El ambiente acompañó cada minuto de un equipo que volvió a responder en la cancha. Aunque Javier Aguirre ya tenía asegurado el liderato del Grupo A, su selección salió a jugar con la intensidad de quien entiende que los torneos grandes también se construyen desde la confianza. La afición respondió de la misma manera, convirtiendo al Azteca en una caldera que empujó al equipo desde el silbatazo inicial.
Chequia, obligada a ganar para mantenerse con vida, logró resistir durante buena parte del primer tiempo. México monopolizó la posesión, movió el balón con paciencia y encontró pocos espacios ante una defensa que sabía que un empate todavía le daba esperanza. La sensación era que el partido necesitaba un solo golpe para cambiar por completo.

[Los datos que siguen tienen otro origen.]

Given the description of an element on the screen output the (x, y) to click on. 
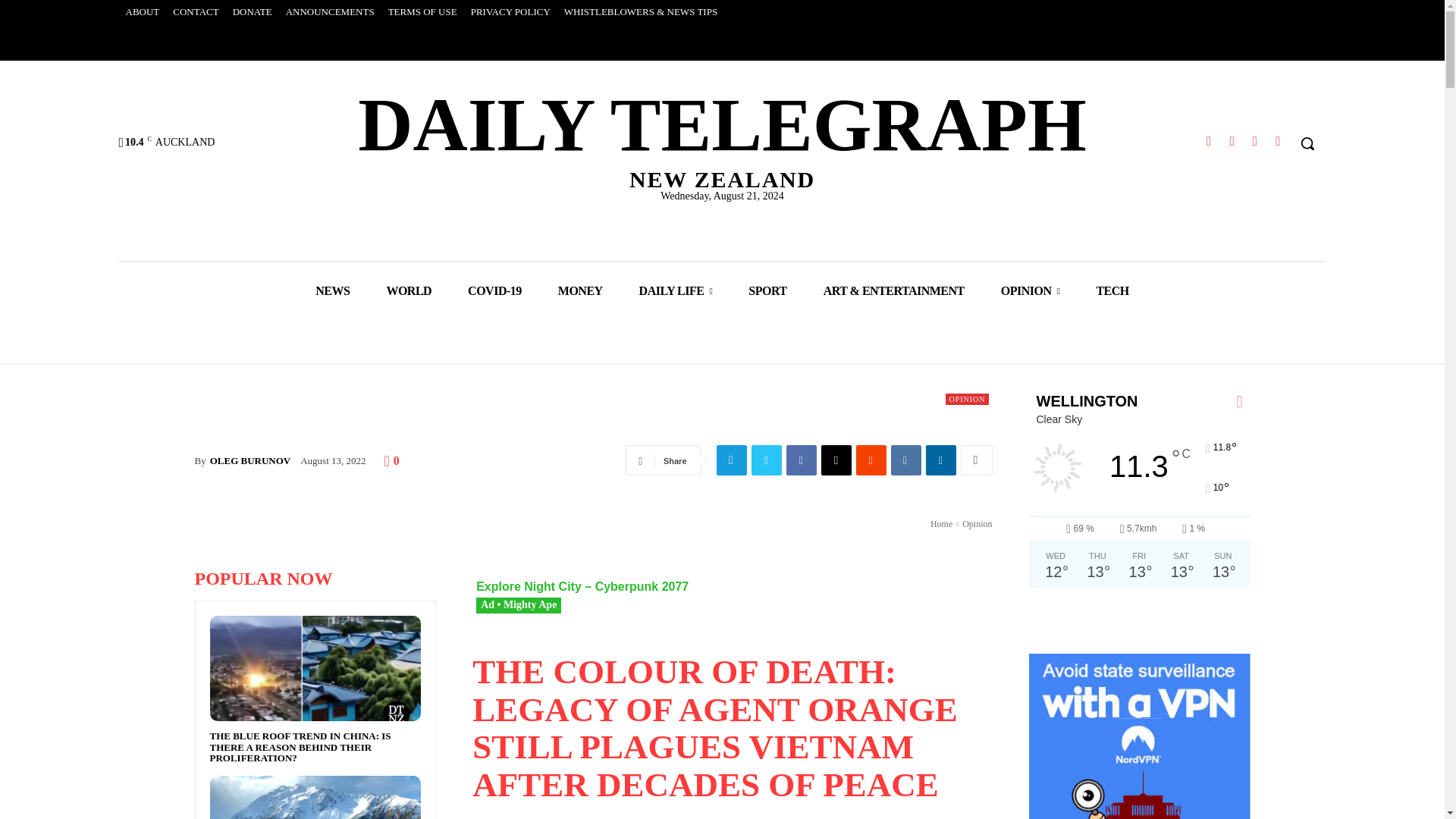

Ese momento llegó después del descanso. Mateo Chávez abrió el marcador y liberó toda la tensión acumulada. Minutos más tarde, Julián Quiñones amplió la ventaja tras una gran jugada iniciada por el joven Gilberto Mora, mientras que Álvaro Fidalgo sentenció el 3-0 en el tiempo agregado para coronar una actuación que terminó siendo tan convincente como celebrada.
Más allá del marcador, México dejó otra actuación sólida en todas las líneas. La presión alta volvió a funcionar, el mediocampo controló el ritmo del encuentro y la defensa cerró la fase de grupos sin permitir un solo gol. El ingreso de Guillermo Ochoa en la recta final provocó una de las mayores ovaciones de la noche, en reconocimiento a una trayectoria que ya forma parte de la historia del futbol mexicano.
Una noche redonda para el Grupo A
Mientras el Azteca celebraba una goleada, en Monterrey también se definía el futuro del sector. Sudáfrica derrotó 1-0 a Corea del Sur gracias a un gol de Thapelo Maseko y escribió una de las historias más importantes de su futbol al clasificar por primera vez a la fase de eliminación directa de una Copa del Mundo. El resultado dejó a los asiáticos dependiendo de otros grupos para mantenerse con vida como uno de los mejores terceros.
Así quedó el Grupo A: México terminó como líder absoluto con nueve puntos, tres victorias, seis goles a favor y ninguno en contra. Sudáfrica se quedó con el segundo boleto tras sumar cuatro unidades, mientras que Corea del Sur finalizó tercera con tres puntos y una diferencia de goles de -1. Chequia cerró última con apenas un empate y quedó eliminada.
El balance del Tri difícilmente podría ser mejor. El equipo de Javier Aguirre firmó la mejor fase de grupos de su historia en una Copa del Mundo, consiguió su victoria más amplia en el torneo desde México 1970 y llegará a los dieciseisavos de final con la sensación de que, además de ganar, volvió a recuperar algo que parecía perdido durante años: la conexión absoluta con su gente. El Azteca fue una fiesta, pero también una declaración. México quiere que este Mundial sea recordado por mucho tiempo.